> STUDY TEXT
Afghanistan Executive Office questions the recent report of United Nations (UN) on increase of Afghan civilian casualties that hit a high record in 2015.

Spokesman of Executive Officer was said to consider the recent report of UN is not precise; citing the report should has been fully identified and searched.

Ahmad Jawid Faisal, spokesman for executive office claims that the report is not credible due to unknown causes of Afghan civilian causalities.

“Obviously, it is questioning, when the United Nations does not have any information about 17 percent of civilian causalities causes,” said Ahmad Jawid Faisal, spokesman of Executive Office.

Meanwhile, the Executive Office’s press office believes that the armed Taliban group was the main responsible for the most Afghan civilian causalities.

“According to the information of the Afghan government, the armed Taliban group had the most attacks against civilians in the past year,” added Faisal.

Taliban suicide attacks and a fierce battle for the northern city of Kunduz made 2015 the worst year for Afghan civilian casualties since the United Nations began tracking the data.

> TASKS
1. Summarize the article on the UN civilian casualty report in two sentences.
2. Write the next paragraph of the article on the UN civilian casualty report, picking up right after its final sentence.
The rows below this point were taken from a separate source.

> DATASET RECORDS

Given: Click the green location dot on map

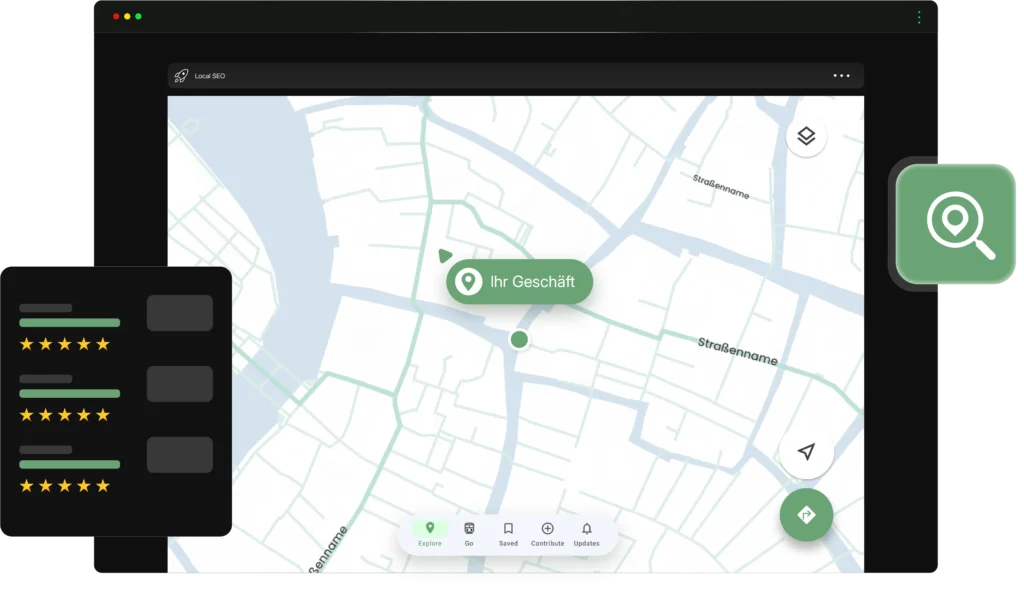Looking at the screenshot, I should coord(519,340).
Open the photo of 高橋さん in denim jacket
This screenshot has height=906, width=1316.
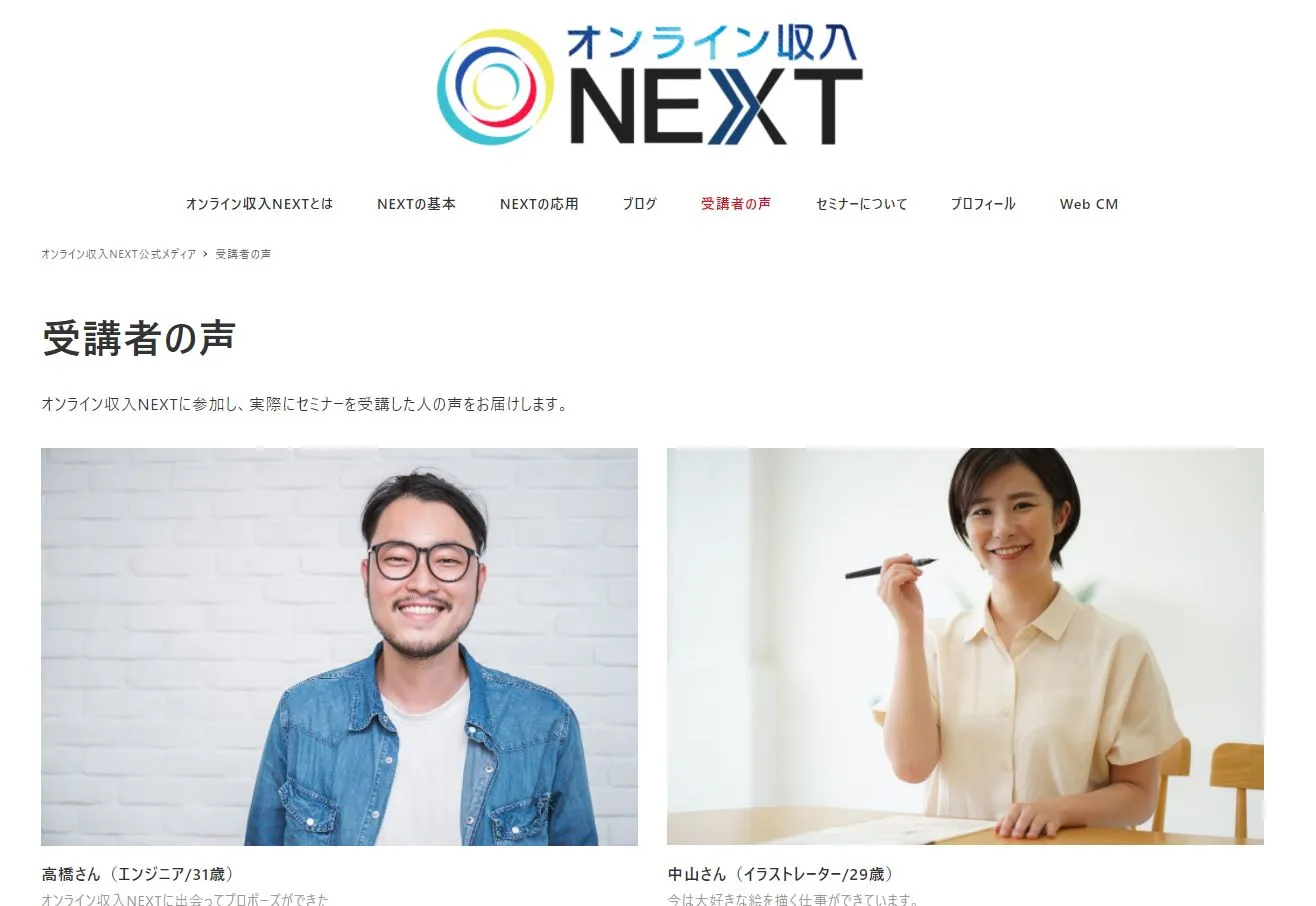point(339,646)
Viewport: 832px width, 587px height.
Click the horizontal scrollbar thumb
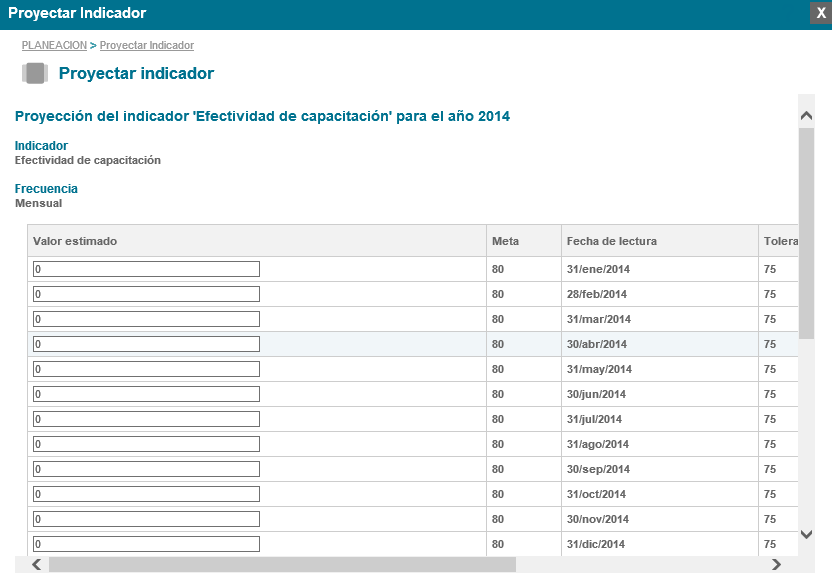coord(282,565)
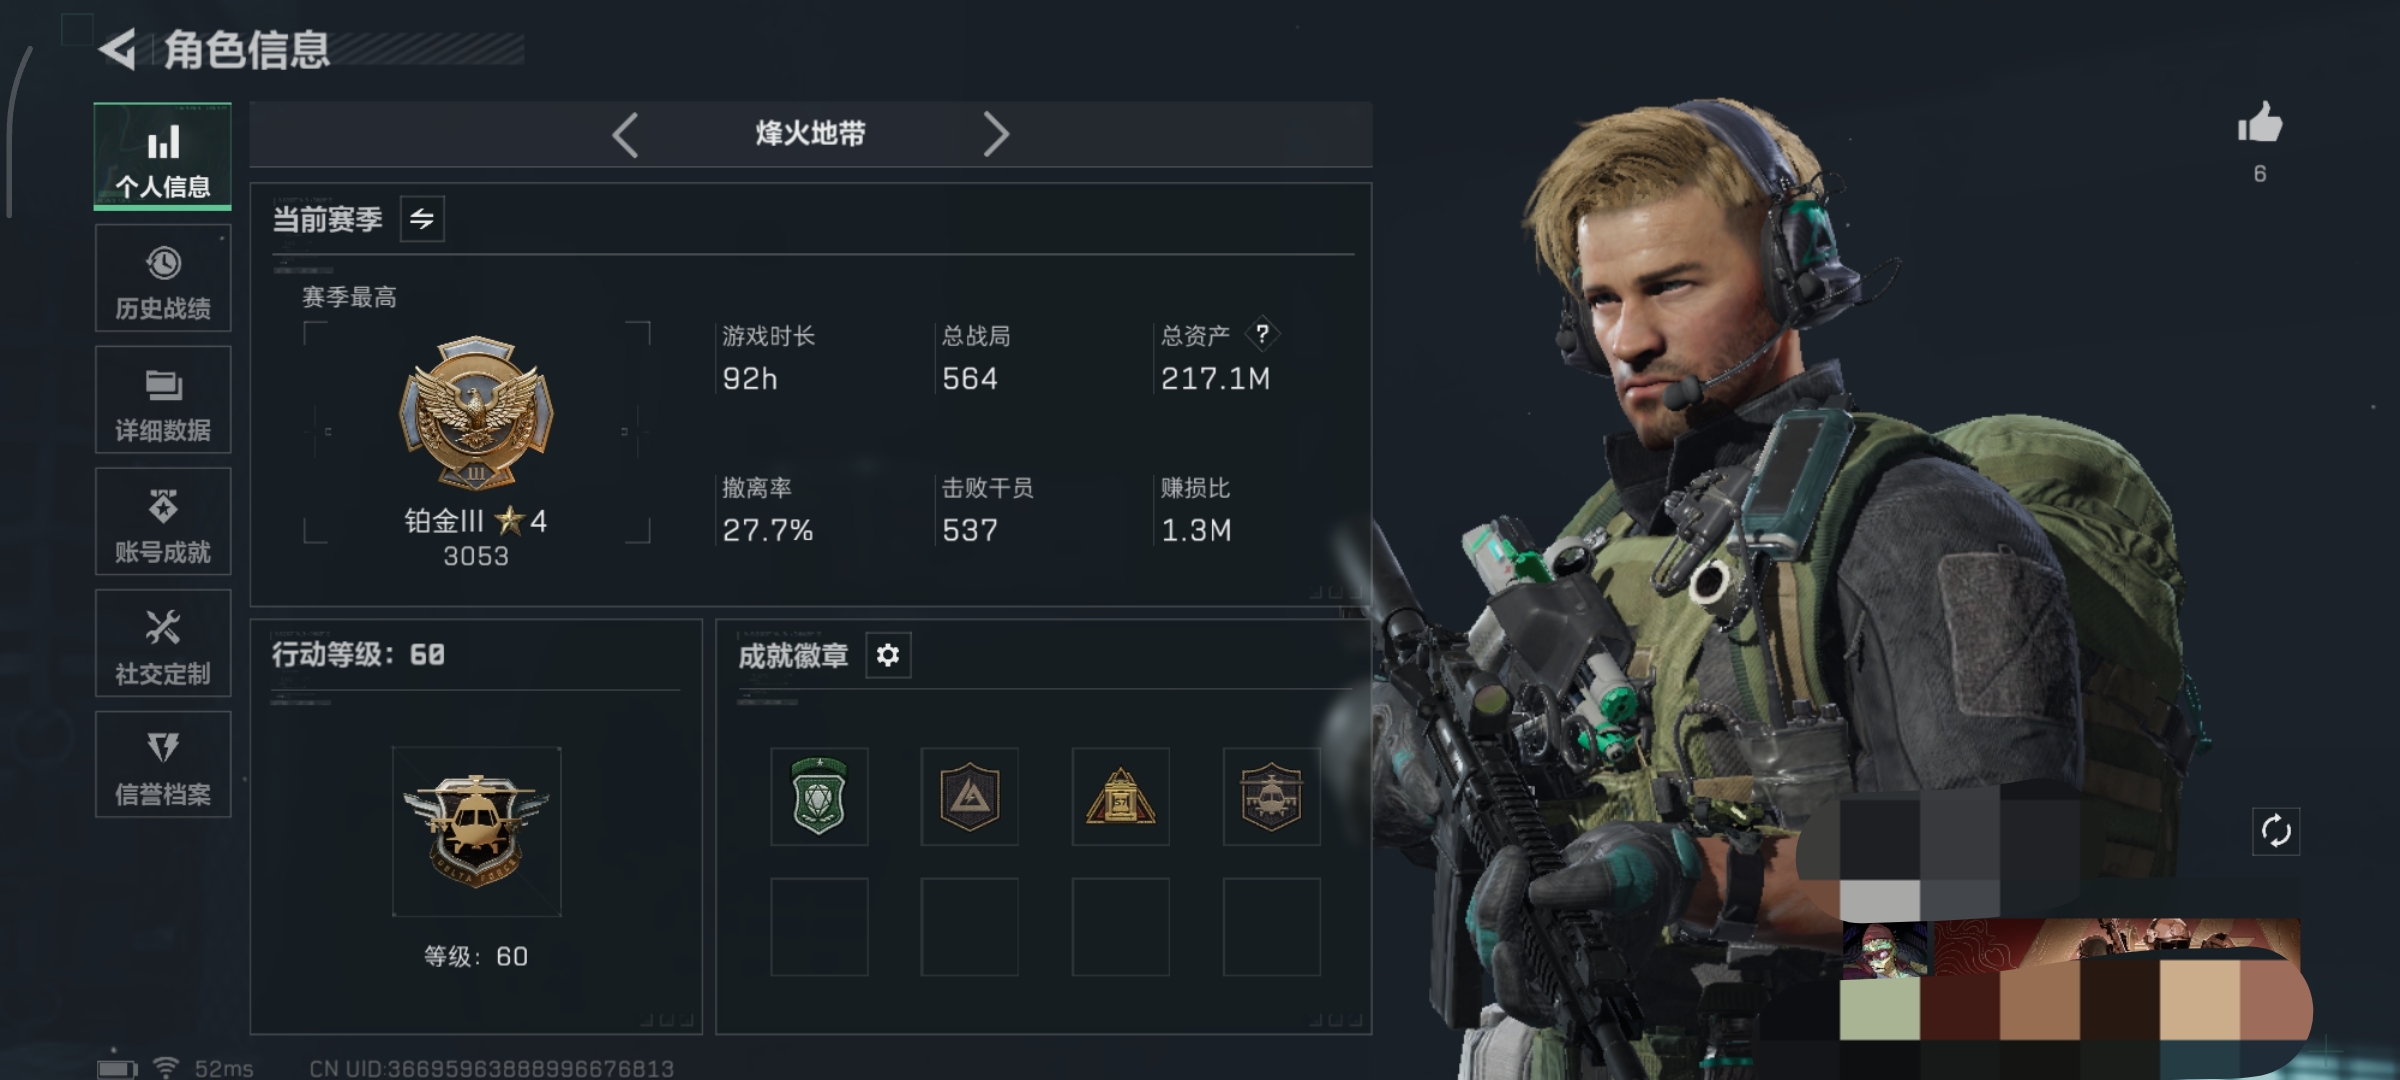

> ANSWERS FOR EACH ITEM
1. Afghanistan's Executive Office, through its spokesman Ahmad Jawid Faisal, questioned the credibility of a UN report that found Afghan civilian casualties reached a record high in 2015, noting that the UN had no information on the causes of 17 percent of them. The office held the armed Taliban group responsible for most civilian casualties, and Taliban suicide attacks and a fierce battle for Kunduz made 2015 the worst year for Afghan civilian casualties since the UN began tracking the data.

2.
The United Nations documented 3,545 civilians killed and 7,457 injured last year, the United Nations Assistance Mission in Afghanistan and the United Nations Human Rights Office said in a report presented at a news conference in Kabul, the Afghan capital. The total casualty figure, 11,002, was 4 percent above the 2014 level. The number of civilian injuries rose 9 percent, though there were 4 percent fewer deaths.

Battles between insurgents and Afghan government forces or their affiliated militias produced the largest number of civilian deaths and injuries, the United Nations found, followed by improvised explosive devices.

Suicide attacks and “complex attacks” — in which Taliban attackers detonate explosives, then send in gunmen on suicide missions — also contributed to civilian casualties, as did “targeted and deliberate killings” on both sides of the conflict.

About one-quarter of all the civilian dead and wounded were children and about a tenth were women.